#### [What you have to do]
Of the entries below, return exactly those lines that fall between the one containing "Open live support chat icon in header" and the one containing "has width=1008, height=1195.", the two end lines included.

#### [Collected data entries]
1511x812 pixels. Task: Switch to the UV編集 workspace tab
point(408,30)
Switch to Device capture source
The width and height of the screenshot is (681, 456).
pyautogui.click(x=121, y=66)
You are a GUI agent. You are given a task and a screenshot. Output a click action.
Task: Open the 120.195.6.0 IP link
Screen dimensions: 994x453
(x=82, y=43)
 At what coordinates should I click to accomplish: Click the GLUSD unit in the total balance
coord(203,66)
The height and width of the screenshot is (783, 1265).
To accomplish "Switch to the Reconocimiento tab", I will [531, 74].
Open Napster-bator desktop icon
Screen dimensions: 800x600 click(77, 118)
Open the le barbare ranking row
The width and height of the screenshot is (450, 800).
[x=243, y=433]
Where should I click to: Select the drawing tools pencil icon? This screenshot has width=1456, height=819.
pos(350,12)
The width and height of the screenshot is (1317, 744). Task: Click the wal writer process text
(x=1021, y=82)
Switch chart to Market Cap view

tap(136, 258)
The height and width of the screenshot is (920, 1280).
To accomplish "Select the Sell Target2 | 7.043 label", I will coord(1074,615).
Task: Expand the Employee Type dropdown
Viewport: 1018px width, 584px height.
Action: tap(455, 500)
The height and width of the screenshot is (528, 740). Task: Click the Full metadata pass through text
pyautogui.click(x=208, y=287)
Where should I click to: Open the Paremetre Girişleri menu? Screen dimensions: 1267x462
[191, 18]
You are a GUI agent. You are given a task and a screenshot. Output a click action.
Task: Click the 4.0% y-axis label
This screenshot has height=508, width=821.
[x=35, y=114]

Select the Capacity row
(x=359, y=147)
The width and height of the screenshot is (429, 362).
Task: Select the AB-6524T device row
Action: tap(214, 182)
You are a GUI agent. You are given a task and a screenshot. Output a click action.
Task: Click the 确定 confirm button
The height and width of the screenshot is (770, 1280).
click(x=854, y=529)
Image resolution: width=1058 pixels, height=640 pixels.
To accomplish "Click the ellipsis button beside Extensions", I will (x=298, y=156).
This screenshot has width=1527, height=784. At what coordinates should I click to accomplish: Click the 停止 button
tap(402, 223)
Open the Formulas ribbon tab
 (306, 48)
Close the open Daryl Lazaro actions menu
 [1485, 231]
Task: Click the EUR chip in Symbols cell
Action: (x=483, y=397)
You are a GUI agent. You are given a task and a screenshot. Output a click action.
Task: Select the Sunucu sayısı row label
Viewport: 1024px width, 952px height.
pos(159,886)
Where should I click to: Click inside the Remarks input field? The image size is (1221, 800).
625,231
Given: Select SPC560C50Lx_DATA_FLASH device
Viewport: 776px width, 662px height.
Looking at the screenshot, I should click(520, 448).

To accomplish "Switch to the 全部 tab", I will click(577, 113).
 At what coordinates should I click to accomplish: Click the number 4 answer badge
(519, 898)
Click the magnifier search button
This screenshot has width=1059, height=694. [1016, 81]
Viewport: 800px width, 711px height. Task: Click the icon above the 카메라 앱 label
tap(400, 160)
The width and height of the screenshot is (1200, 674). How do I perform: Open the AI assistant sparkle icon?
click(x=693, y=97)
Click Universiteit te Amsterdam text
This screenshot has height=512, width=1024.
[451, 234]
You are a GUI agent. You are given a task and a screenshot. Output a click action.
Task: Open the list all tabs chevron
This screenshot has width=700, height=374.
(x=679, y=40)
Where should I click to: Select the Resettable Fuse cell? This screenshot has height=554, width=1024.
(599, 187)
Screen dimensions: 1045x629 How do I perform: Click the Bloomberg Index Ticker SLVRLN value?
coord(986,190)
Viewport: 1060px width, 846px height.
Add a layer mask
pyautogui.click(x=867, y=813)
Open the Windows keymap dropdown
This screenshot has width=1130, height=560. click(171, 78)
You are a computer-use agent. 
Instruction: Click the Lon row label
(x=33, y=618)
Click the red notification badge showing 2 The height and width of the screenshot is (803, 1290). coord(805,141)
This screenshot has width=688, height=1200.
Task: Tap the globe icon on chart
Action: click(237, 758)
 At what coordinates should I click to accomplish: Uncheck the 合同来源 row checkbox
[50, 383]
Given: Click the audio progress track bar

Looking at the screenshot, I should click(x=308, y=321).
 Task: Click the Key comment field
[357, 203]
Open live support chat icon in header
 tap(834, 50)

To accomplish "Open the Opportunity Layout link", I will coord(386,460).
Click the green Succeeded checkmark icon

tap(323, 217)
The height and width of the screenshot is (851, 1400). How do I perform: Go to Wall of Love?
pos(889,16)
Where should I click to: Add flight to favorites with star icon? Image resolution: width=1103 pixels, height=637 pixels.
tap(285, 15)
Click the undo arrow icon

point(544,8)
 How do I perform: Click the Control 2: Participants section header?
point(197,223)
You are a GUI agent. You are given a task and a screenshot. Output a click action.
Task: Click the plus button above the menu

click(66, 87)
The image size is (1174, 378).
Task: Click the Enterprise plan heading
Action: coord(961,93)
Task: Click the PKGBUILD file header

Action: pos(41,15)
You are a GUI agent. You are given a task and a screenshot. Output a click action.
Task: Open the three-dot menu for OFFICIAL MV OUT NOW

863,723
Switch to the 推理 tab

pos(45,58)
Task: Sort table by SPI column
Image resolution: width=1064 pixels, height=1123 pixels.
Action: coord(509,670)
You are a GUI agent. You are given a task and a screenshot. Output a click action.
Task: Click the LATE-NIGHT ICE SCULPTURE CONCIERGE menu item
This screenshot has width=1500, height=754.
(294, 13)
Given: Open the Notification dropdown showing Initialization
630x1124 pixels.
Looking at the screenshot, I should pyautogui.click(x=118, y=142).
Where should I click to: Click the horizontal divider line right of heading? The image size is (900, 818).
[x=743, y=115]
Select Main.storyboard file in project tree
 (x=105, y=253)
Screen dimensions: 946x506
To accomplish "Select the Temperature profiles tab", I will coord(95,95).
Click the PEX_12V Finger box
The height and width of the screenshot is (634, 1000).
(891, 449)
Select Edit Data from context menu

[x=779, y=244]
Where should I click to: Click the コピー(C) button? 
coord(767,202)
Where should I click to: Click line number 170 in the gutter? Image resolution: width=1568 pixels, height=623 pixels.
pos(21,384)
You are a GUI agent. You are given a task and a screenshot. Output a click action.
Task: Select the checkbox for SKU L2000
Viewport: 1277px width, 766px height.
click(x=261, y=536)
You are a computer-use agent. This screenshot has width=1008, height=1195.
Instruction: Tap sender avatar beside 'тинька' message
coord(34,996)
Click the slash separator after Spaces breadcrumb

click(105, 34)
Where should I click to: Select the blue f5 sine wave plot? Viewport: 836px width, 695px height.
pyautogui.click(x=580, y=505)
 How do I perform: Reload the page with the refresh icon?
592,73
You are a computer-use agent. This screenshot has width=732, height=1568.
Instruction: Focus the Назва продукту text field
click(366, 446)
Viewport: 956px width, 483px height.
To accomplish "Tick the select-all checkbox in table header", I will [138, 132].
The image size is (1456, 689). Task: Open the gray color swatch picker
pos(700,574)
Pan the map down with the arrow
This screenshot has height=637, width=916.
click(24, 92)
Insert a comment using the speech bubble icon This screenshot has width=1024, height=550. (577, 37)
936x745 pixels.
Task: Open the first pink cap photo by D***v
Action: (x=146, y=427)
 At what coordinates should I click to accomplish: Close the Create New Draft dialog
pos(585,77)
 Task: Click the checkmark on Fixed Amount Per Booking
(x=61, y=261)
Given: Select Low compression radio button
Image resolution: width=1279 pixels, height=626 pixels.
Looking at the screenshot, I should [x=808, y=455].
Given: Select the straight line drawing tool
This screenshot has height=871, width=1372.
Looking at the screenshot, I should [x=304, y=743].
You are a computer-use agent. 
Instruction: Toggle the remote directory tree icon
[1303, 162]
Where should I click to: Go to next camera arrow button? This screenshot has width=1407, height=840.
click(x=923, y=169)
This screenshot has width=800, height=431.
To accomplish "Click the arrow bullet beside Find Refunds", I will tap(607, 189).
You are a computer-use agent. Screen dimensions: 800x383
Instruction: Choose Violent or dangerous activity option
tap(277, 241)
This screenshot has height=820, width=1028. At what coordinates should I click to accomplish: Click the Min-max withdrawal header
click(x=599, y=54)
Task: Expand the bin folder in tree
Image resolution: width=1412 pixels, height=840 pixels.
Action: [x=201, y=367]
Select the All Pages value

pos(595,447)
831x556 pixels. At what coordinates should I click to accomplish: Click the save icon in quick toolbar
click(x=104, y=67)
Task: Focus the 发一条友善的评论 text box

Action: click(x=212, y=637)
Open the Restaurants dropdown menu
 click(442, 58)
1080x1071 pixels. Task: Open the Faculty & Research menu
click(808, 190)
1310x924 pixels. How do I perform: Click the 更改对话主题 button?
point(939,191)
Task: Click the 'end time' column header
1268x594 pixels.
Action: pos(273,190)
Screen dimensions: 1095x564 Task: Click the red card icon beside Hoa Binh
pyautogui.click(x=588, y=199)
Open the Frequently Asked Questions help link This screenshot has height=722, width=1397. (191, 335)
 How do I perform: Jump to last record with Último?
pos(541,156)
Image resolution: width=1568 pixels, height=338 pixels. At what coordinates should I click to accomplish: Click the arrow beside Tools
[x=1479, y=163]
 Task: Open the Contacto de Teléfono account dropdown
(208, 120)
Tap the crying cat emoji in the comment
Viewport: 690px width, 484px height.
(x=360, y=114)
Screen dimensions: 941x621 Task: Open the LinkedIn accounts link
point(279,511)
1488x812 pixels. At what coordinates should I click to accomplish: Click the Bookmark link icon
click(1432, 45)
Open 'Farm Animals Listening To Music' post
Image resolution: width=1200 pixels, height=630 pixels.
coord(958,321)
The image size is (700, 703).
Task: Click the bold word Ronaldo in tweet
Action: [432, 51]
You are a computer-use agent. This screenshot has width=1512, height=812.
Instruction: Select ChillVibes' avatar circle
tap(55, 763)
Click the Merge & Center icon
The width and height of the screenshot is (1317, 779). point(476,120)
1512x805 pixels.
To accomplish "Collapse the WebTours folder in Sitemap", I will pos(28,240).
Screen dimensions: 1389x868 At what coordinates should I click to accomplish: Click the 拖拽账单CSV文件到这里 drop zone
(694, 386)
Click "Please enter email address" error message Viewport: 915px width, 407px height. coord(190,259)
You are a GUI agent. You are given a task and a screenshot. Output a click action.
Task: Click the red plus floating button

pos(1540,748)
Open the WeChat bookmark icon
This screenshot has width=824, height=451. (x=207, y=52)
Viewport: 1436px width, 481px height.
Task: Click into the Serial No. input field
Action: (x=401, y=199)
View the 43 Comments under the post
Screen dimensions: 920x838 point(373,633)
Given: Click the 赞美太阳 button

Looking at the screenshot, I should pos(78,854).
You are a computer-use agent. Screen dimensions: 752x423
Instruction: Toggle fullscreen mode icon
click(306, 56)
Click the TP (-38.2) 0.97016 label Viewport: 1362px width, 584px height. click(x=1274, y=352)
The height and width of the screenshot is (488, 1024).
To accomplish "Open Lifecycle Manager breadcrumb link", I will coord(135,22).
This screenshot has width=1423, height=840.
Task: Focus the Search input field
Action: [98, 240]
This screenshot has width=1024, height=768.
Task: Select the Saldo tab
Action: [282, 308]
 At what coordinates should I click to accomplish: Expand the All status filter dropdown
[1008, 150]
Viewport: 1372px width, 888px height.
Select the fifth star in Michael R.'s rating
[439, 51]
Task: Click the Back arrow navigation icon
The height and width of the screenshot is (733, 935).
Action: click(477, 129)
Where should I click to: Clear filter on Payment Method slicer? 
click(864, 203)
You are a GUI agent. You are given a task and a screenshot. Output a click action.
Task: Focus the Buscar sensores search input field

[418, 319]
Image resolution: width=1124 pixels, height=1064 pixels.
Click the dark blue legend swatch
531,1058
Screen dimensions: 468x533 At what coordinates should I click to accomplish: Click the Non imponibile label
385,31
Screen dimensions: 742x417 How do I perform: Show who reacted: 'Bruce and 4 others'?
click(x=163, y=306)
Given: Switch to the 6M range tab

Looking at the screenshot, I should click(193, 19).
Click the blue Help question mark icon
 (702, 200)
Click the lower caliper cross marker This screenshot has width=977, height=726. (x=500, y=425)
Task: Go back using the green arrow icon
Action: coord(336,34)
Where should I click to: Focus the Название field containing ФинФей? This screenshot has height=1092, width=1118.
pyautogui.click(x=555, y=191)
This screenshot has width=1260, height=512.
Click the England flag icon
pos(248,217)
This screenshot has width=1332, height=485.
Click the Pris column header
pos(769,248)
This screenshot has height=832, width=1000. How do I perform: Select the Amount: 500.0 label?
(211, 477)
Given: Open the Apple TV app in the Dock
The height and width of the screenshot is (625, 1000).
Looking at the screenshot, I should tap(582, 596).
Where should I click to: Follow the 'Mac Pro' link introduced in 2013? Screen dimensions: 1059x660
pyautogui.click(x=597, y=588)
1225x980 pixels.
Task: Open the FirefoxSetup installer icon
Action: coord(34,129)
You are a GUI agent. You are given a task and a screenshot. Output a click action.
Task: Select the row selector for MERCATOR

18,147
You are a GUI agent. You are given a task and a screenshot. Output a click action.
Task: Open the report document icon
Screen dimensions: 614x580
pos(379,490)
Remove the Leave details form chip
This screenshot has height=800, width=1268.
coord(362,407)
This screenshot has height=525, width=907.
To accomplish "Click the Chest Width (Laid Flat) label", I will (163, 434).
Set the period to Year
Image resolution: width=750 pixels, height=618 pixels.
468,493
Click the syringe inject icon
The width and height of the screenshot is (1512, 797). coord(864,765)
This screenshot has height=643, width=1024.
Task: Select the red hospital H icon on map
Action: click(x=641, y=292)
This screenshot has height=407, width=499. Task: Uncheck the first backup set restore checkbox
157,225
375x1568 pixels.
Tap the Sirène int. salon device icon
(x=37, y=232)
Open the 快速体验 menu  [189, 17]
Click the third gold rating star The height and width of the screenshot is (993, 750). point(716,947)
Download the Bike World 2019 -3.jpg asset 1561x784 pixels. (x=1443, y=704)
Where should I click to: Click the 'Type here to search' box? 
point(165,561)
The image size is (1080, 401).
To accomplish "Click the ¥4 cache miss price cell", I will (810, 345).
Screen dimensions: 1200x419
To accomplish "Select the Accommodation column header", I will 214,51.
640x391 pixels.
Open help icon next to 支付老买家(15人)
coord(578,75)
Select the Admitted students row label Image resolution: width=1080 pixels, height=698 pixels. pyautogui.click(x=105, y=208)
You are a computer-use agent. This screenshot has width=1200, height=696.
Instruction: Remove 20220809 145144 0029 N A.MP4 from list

#### [Response below]
Open live support chat icon in header
 tap(834, 50)

To accomplish "Open the Opportunity Layout link", I will coord(386,460).
Click the green Succeeded checkmark icon

tap(323, 217)
The height and width of the screenshot is (851, 1400). How do I perform: Go to Wall of Love?
pos(889,16)
Where should I click to: Add flight to favorites with star icon? Image resolution: width=1103 pixels, height=637 pixels.
tap(285, 15)
Click the undo arrow icon

point(544,8)
 How do I perform: Click the Control 2: Participants section header?
point(197,223)
You are a GUI agent. You are given a task and a screenshot. Output a click action.
Task: Click the plus button above the menu

click(66, 87)
The image size is (1174, 378).
Task: Click the Enterprise plan heading
Action: coord(961,93)
Task: Click the PKGBUILD file header

Action: pos(41,15)
You are a GUI agent. You are given a task and a screenshot. Output a click action.
Task: Open the three-dot menu for OFFICIAL MV OUT NOW

863,723
Switch to the 推理 tab

pos(45,58)
Task: Sort table by SPI column
Image resolution: width=1064 pixels, height=1123 pixels.
Action: coord(509,670)
You are a GUI agent. You are given a task and a screenshot. Output a click action.
Task: Click the LATE-NIGHT ICE SCULPTURE CONCIERGE menu item
This screenshot has width=1500, height=754.
(294, 13)
Given: Open the Notification dropdown showing Initialization
630x1124 pixels.
Looking at the screenshot, I should pyautogui.click(x=118, y=142).
Where should I click to: Click the horizontal divider line right of heading? The image size is (900, 818).
[x=743, y=115]
Select Main.storyboard file in project tree
 (x=105, y=253)
Screen dimensions: 946x506
To accomplish "Select the Temperature profiles tab", I will coord(95,95).
Click the PEX_12V Finger box
The height and width of the screenshot is (634, 1000).
(891, 449)
Select Edit Data from context menu

[x=779, y=244]
Where should I click to: Click the コピー(C) button? 
coord(767,202)
Where should I click to: Click line number 170 in the gutter? Image resolution: width=1568 pixels, height=623 pixels.
pos(21,384)
You are a GUI agent. You are given a task and a screenshot. Output a click action.
Task: Select the checkbox for SKU L2000
Viewport: 1277px width, 766px height.
click(x=261, y=536)
You are a computer-use agent. This screenshot has width=1008, height=1195.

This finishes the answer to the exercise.